_Problem to work on_: Render every line of the rows below as a JSON list of strings, one string per line, omitting blank lines.

(Stored dataset rows)

━━━━━━━━━━

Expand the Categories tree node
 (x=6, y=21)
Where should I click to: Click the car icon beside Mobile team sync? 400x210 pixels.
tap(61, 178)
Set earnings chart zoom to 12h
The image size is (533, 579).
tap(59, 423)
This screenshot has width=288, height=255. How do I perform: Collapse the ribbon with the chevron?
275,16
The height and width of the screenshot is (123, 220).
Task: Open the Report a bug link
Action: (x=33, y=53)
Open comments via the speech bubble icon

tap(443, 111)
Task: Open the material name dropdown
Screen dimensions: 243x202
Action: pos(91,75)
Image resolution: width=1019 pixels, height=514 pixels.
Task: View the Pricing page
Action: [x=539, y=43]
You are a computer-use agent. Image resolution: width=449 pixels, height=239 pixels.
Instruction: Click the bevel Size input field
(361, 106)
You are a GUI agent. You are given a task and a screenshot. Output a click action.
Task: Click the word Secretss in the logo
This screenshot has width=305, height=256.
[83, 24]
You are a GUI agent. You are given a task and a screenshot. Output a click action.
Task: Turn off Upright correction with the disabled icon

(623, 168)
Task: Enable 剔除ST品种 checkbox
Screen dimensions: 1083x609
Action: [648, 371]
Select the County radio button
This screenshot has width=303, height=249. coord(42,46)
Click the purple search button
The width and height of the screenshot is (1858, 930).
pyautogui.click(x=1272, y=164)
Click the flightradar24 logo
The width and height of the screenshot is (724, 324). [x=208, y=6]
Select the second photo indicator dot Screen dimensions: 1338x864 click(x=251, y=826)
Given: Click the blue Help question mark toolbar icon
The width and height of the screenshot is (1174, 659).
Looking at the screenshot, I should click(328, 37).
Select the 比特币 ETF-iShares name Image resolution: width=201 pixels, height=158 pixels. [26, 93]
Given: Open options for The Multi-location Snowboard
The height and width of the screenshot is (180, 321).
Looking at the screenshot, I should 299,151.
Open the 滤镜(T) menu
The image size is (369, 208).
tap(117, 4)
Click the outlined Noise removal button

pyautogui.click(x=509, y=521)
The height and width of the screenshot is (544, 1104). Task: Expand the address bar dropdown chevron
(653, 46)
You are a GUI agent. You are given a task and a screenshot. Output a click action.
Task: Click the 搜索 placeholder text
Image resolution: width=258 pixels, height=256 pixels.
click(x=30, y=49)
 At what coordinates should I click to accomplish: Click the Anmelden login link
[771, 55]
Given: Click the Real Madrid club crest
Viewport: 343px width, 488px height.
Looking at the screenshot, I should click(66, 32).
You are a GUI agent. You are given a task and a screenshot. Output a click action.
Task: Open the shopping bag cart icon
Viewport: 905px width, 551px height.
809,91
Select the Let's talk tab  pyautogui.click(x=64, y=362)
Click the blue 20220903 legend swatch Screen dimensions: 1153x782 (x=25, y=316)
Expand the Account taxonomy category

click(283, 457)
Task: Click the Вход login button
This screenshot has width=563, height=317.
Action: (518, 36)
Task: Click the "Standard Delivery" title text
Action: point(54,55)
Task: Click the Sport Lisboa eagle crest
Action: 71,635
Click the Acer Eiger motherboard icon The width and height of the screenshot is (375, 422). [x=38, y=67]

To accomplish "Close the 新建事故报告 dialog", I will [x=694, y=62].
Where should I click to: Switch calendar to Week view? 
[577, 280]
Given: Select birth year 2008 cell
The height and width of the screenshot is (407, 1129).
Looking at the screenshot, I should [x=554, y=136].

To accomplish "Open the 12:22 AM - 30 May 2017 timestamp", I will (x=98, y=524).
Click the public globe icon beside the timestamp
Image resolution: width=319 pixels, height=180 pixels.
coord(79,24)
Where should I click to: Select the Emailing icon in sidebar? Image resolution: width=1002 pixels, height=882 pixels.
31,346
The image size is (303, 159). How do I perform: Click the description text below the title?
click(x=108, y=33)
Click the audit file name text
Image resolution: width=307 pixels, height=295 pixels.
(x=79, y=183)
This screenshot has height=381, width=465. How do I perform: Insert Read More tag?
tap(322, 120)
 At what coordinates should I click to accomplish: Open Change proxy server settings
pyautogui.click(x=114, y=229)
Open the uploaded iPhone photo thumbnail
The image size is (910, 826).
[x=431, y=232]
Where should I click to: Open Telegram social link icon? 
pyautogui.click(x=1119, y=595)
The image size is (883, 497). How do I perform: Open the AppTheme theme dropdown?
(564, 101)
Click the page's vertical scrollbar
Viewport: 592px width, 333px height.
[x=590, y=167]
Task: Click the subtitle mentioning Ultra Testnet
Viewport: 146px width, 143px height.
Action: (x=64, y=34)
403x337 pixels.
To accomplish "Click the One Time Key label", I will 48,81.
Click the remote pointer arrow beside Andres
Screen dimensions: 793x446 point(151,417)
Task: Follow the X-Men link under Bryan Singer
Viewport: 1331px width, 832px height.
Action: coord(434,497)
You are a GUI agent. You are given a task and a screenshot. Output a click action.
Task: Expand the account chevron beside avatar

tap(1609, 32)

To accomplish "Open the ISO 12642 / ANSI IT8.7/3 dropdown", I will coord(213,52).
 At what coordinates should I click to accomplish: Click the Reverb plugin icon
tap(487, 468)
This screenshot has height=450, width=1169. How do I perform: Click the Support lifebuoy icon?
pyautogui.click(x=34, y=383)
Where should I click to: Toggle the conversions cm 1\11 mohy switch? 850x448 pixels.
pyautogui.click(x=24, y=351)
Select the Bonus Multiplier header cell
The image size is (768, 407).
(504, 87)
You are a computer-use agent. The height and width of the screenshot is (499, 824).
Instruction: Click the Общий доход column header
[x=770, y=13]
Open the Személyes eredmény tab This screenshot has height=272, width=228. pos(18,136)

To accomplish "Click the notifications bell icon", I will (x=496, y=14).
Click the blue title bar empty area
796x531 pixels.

━━━━━━━━━━

_Reply_:
[
  "Expand the Categories tree node",
  " (x=6, y=21)",
  "Where should I click to: Click the car icon beside Mobile team sync? 400x210 pixels.",
  "tap(61, 178)",
  "Set earnings chart zoom to 12h",
  "The image size is (533, 579).",
  "tap(59, 423)",
  "This screenshot has width=288, height=255. How do I perform: Collapse the ribbon with the chevron?",
  "275,16",
  "The height and width of the screenshot is (123, 220).",
  "Task: Open the Report a bug link",
  "Action: (x=33, y=53)",
  "Open comments via the speech bubble icon",
  "tap(443, 111)",
  "Task: Open the material name dropdown",
  "Screen dimensions: 243x202",
  "Action: pos(91,75)",
  "Image resolution: width=1019 pixels, height=514 pixels.",
  "Task: View the Pricing page",
  "Action: [x=539, y=43]",
  "You are a computer-use agent. Image resolution: width=449 pixels, height=239 pixels.",
  "Instruction: Click the bevel Size input field",
  "(361, 106)",
  "You are a GUI agent. You are given a task and a screenshot. Output a click action.",
  "Task: Click the word Secretss in the logo",
  "This screenshot has width=305, height=256.",
  "[83, 24]",
  "You are a GUI agent. You are given a task and a screenshot. Output a click action.",
  "Task: Turn off Upright correction with the disabled icon",
  "(623, 168)",
  "Task: Enable 剔除ST品种 checkbox",
  "Screen dimensions: 1083x609",
  "Action: [648, 371]",
  "Select the County radio button",
  "This screenshot has width=303, height=249. coord(42,46)",
  "Click the purple search button",
  "The width and height of the screenshot is (1858, 930).",
  "pyautogui.click(x=1272, y=164)",
  "Click the flightradar24 logo",
  "The width and height of the screenshot is (724, 324). [x=208, y=6]",
  "Select the second photo indicator dot Screen dimensions: 1338x864 click(x=251, y=826)",
  "Given: Click the blue Help question mark toolbar icon",
  "The width and height of the screenshot is (1174, 659).",
  "Looking at the screenshot, I should click(328, 37).",
  "Select the 比特币 ETF-iShares name Image resolution: width=201 pixels, height=158 pixels. [26, 93]",
  "Given: Open options for The Multi-location Snowboard",
  "The height and width of the screenshot is (180, 321).",
  "Looking at the screenshot, I should 299,151.",
  "Open the 滤镜(T) menu",
  "The image size is (369, 208).",
  "tap(117, 4)",
  "Click the outlined Noise removal button",
  "pyautogui.click(x=509, y=521)",
  "The height and width of the screenshot is (544, 1104). Task: Expand the address bar dropdown chevron",
  "(653, 46)",
  "You are a GUI agent. You are given a task and a screenshot. Output a click action.",
  "Task: Click the 搜索 placeholder text",
  "Image resolution: width=258 pixels, height=256 pixels.",
  "click(x=30, y=49)",
  " At what coordinates should I click to accomplish: Click the Anmelden login link",
  "[771, 55]",
  "Given: Click the Real Madrid club crest",
  "Viewport: 343px width, 488px height.",
  "Looking at the screenshot, I should click(66, 32).",
  "You are a GUI agent. You are given a task and a screenshot. Output a click action.",
  "Task: Open the shopping bag cart icon",
  "Viewport: 905px width, 551px height.",
  "809,91",
  "Select the Let's talk tab  pyautogui.click(x=64, y=362)",
  "Click the blue 20220903 legend swatch Screen dimensions: 1153x782 (x=25, y=316)",
  "Expand the Account taxonomy category",
  "click(283, 457)",
  "Task: Click the Вход login button",
  "This screenshot has width=563, height=317.",
  "Action: (518, 36)",
  "Task: Click the \"Standard Delivery\" title text",
  "Action: point(54,55)",
  "Task: Click the Sport Lisboa eagle crest",
  "Action: 71,635",
  "Click the Acer Eiger motherboard icon The width and height of the screenshot is (375, 422). [x=38, y=67]",
  "To accomplish \"Close the 新建事故报告 dialog\", I will [x=694, y=62].",
  "Where should I click to: Switch calendar to Week view? ",
  "[577, 280]",
  "Given: Select birth year 2008 cell",
  "The height and width of the screenshot is (407, 1129).",
  "Looking at the screenshot, I should [x=554, y=136].",
  "To accomplish \"Open the 12:22 AM - 30 May 2017 timestamp\", I will (x=98, y=524).",
  "Click the public globe icon beside the timestamp",
  "Image resolution: width=319 pixels, height=180 pixels.",
  "coord(79,24)",
  "Where should I click to: Select the Emailing icon in sidebar? Image resolution: width=1002 pixels, height=882 pixels.",
  "31,346",
  "The image size is (303, 159). How do I perform: Click the description text below the title?",
  "click(x=108, y=33)",
  "Click the audit file name text",
  "Image resolution: width=307 pixels, height=295 pixels.",
  "(x=79, y=183)",
  "This screenshot has height=381, width=465. How do I perform: Insert Read More tag?",
  "tap(322, 120)",
  " At what coordinates should I click to accomplish: Open Change proxy server settings",
  "pyautogui.click(x=114, y=229)",
  "Open the uploaded iPhone photo thumbnail",
  "The image size is (910, 826).",
  "[x=431, y=232]",
  "Where should I click to: Open Telegram social link icon? ",
  "pyautogui.click(x=1119, y=595)",
  "The image size is (883, 497). How do I perform: Open the AppTheme theme dropdown?",
  "(564, 101)",
  "Click the page's vertical scrollbar",
  "Viewport: 592px width, 333px height.",
  "[x=590, y=167]",
  "Task: Click the subtitle mentioning Ultra Testnet",
  "Viewport: 146px width, 143px height.",
  "Action: (x=64, y=34)",
  "403x337 pixels.",
  "To accomplish \"Click the One Time Key label\", I will 48,81.",
  "Click the remote pointer arrow beside Andres",
  "Screen dimensions: 793x446 point(151,417)",
  "Task: Follow the X-Men link under Bryan Singer",
  "Viewport: 1331px width, 832px height.",
  "Action: coord(434,497)",
  "You are a GUI agent. You are given a task and a screenshot. Output a click action.",
  "Task: Expand the account chevron beside avatar",
  "tap(1609, 32)",
  "To accomplish \"Open the ISO 12642 / ANSI IT8.7/3 dropdown\", I will coord(213,52).",
  " At what coordinates should I click to accomplish: Click the Reverb plugin icon",
  "tap(487, 468)",
  "This screenshot has height=450, width=1169. How do I perform: Click the Support lifebuoy icon?",
  "pyautogui.click(x=34, y=383)",
  "Where should I click to: Toggle the conversions cm 1\\11 mohy switch? 850x448 pixels.",
  "pyautogui.click(x=24, y=351)",
  "Select the Bonus Multiplier header cell",
  "The image size is (768, 407).",
  "(504, 87)",
  "You are a computer-use agent. The height and width of the screenshot is (499, 824).",
  "Instruction: Click the Общий доход column header",
  "[x=770, y=13]",
  "Open the Személyes eredmény tab This screenshot has height=272, width=228. pos(18,136)",
  "To accomplish \"Click the notifications bell icon\", I will (x=496, y=14).",
  "Click the blue title bar empty area",
  "796x531 pixels."
]